• _DOCUMENT SECTION_:
** Start **

04/15/2014

There are two ways to learn about the cowboys of the Old West: You can read a history book, or you can experience the real thing at a place like MacGregor Ranch in Estes Park. It’s like stepping back in time to see where and how the old-time cowpunchers worked, camped, ate and rode the trails and open range. From the moment you enter the main gate on MacGregor Avenue, breathe in the fresh mountain air and take in the beautiful scenery, you know you've arrived in a wonderland of living Western history.

The story of MacGregor Ranch begins when Vermont-born Alexander MacGregor came west to Colorado as a law clerk. Here he met Wisconsin artist Clara Heeny, whom he married on Christmas Day 1873. They both loved the mountains and settled in Estes Park in a small cabin homestead until they built their first mountain home – MacGregor Ranch.

In 1896, Alexander was fatally struck by lightning on a mountain near his home, leaving Clara and her three sons to work the ranch. Their son Donald took charge and expanded the ranch to 3,000 acres, bringing in Black Angus cattle, which they branded XIX. Although the herd has dwindled from 200 head to about 70, the business the MacGregors founded flourishes to this day.

** End **

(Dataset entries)

** Start **

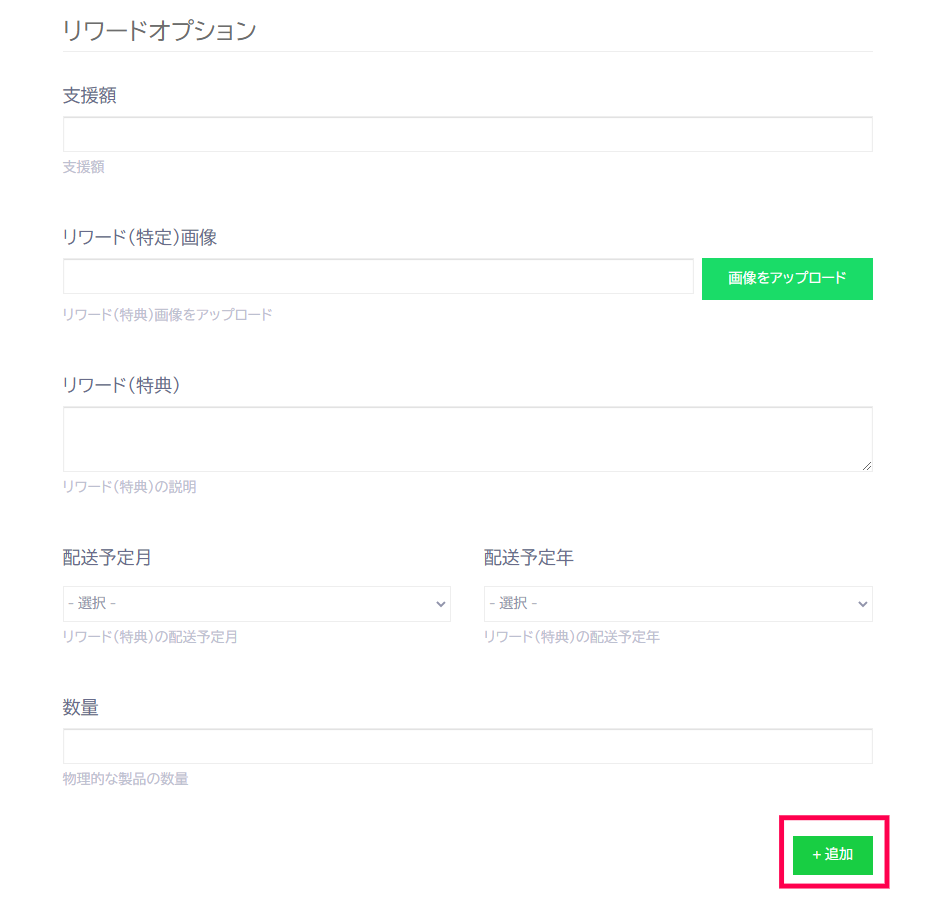Click the resize grip of the reward textarea
This screenshot has height=913, width=933.
[867, 466]
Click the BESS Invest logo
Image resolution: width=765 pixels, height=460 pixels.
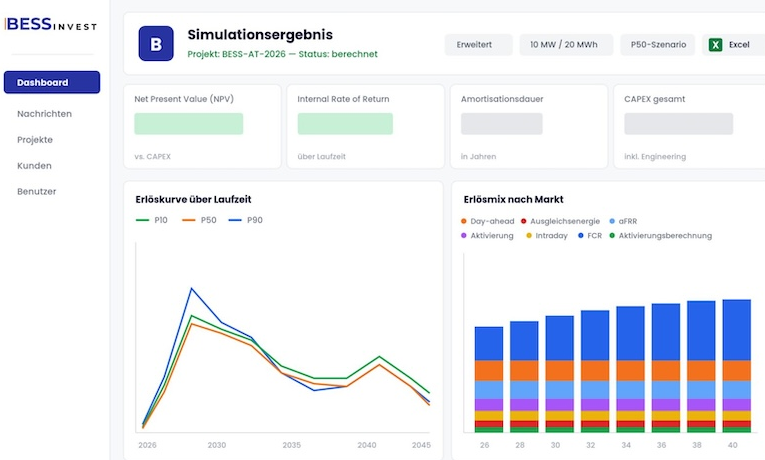click(x=51, y=24)
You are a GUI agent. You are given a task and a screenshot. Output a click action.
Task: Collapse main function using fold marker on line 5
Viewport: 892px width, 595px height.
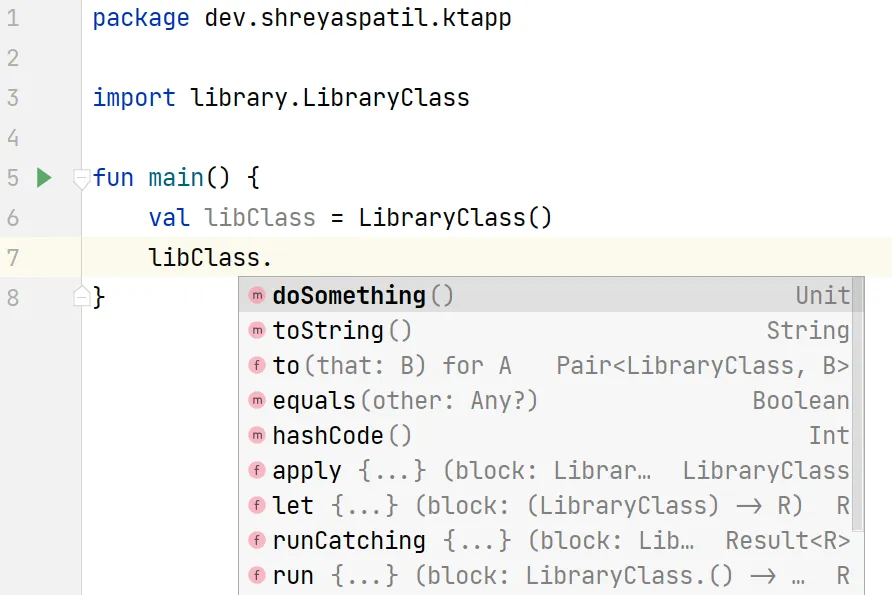click(x=82, y=180)
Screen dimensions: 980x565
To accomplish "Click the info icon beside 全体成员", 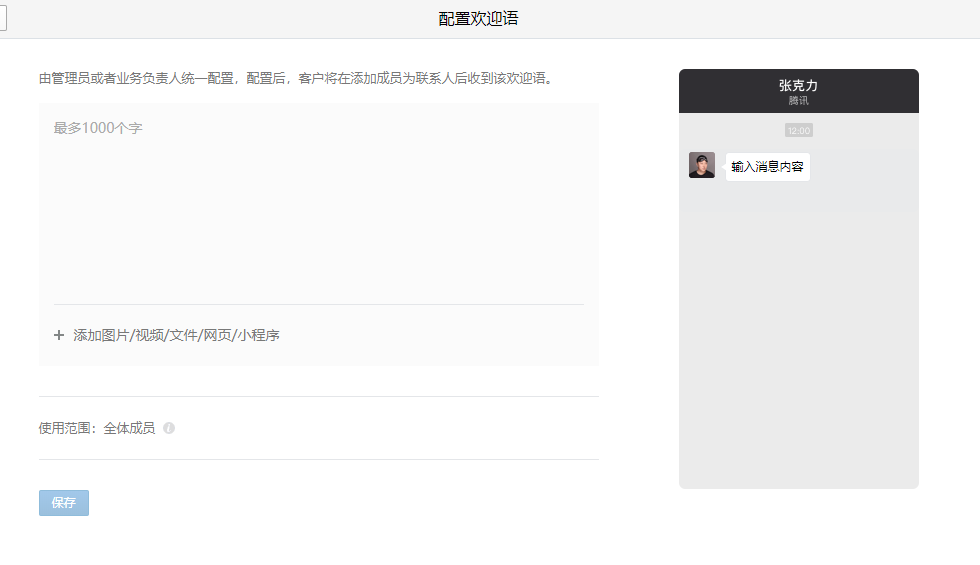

** End **

• _WRITTEN PROBLEM 1_: Transcribe part of the MacGregor Ranch article, starting at the words "In 1896, Alexander" and stopping after "to this day.".
• _WRITTEN PROBLEM 2_: In the MacGregor Ranch article, to how many acres did Donald expand the ranch?

• _CORRECT RESPONSE 1_:
In 1896, Alexander was fatally struck by lightning on a mountain near his home, leaving Clara and her three sons to work the ranch. Their son Donald took charge and expanded the ranch to 3,000 acres, bringing in Black Angus cattle, which they branded XIX. Although the herd has dwindled from 200 head to about 70, the business the MacGregors founded flourishes to this day.

• _CORRECT RESPONSE 2_: 3,000 acres